Mesmo após feridos por raio, Nikolas mantém discurso político e cobra CPIs

O deputado federal Nikolas Ferreira (PL-MG) encerrou neste domingo (25) a caminhada que partiu de Minas Gerais e culminou em uma grande manifestação na Praça do Cruzeiro, em Brasília. O evento, que reuniu milhares de apoiadores sob forte chuva, ficou marcado por um incidente grave momentos antes do discurso principal: a queda de um raio nas proximidades do local, que deixou dezenas de pessoas feridas e mobilizou equipes de resgate. Ainda assim, o parlamentar seguiu com sua fala sem mencionar diretamente o ocorrido.

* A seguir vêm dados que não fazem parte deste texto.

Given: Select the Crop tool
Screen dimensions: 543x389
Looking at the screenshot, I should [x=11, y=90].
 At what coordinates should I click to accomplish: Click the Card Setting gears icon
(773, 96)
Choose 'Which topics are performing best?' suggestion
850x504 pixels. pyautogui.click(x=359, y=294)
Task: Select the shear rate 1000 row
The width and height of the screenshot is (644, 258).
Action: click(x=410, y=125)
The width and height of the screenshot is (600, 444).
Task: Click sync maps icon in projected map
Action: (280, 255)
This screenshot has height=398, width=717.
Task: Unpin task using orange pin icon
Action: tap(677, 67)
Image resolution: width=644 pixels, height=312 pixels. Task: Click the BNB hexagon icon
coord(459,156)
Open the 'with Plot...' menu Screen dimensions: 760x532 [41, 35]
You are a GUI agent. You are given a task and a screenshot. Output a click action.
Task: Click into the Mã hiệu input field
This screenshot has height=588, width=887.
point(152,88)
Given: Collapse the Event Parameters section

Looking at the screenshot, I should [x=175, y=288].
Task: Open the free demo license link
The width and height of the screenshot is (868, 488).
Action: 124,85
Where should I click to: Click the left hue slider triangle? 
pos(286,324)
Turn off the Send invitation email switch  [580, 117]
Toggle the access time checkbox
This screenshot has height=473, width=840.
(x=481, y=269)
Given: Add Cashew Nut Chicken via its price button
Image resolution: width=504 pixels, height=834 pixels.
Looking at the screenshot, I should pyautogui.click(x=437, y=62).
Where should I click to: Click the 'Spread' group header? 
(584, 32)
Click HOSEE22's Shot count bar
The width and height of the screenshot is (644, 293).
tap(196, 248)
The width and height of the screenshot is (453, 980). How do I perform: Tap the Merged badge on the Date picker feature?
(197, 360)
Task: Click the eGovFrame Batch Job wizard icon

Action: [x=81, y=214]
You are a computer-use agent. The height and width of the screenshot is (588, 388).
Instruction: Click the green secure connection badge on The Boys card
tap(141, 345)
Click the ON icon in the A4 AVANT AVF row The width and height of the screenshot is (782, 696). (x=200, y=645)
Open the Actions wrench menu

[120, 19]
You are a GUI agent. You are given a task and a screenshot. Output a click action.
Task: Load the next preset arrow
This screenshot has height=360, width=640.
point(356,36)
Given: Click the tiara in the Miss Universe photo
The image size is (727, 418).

Antes da chegada de Nikolas ao carro de som, o temporal que atingia o Distrito Federal se intensificou, provocando pânico entre os participantes. Bombeiros precisaram montar estruturas emergenciais para atendimento médico, e diversas pessoas foram encaminhadas a hospitais da capital. Segundo informações oficiais divulgadas ao longo da tarde, não houve registro de mortes, mas dezenas de pessoas precisaram de atendimento por diferentes causas relacionadas ao clima extremo.
Mesmo diante do cenário, o discurso do deputado manteve foco exclusivamente político. Nikolas concentrou sua fala em críticas ao governo federal, ao Supremo Tribunal Federal (STF) e à condução do Congresso Nacional. Um dos principais alvos foi o presidente do Senado, Davi Alcolumbre (União-AP), acusado pelo parlamentar de omissão diante de denúncias que, segundo ele, deveriam ser investigadas por Comissões Parlamentares Mistas de Inquérito (CPMIs).
Entre os pedidos feitos no palco, Nikolas cobrou a instalação de uma CPMI para apurar irregularidades no Instituto Nacional do Seguro Social (INSS) e outra relacionada ao Banco Master. O deputado também mencionou contratos envolvendo familiares de autoridades do Judiciário, defendendo que os fatos precisam ser esclarecidos para garantir transparência e responsabilização. As declarações foram recebidas com aplausos e gritos de apoio do público presente.
O tom do discurso seguiu a linha adotada ao longo da semana de caminhada, iniciada em Paracatu (MG). O parlamentar afirmou que a mobilização tinha como objetivo “despertar” a população e estimular engajamento político. Em diversos momentos, ele incentivou os participantes a levarem a mensagem a outras regiões do país, incluindo escolas e comunidades, usando a expressão “acordar outras pessoas” como slogan recorrente.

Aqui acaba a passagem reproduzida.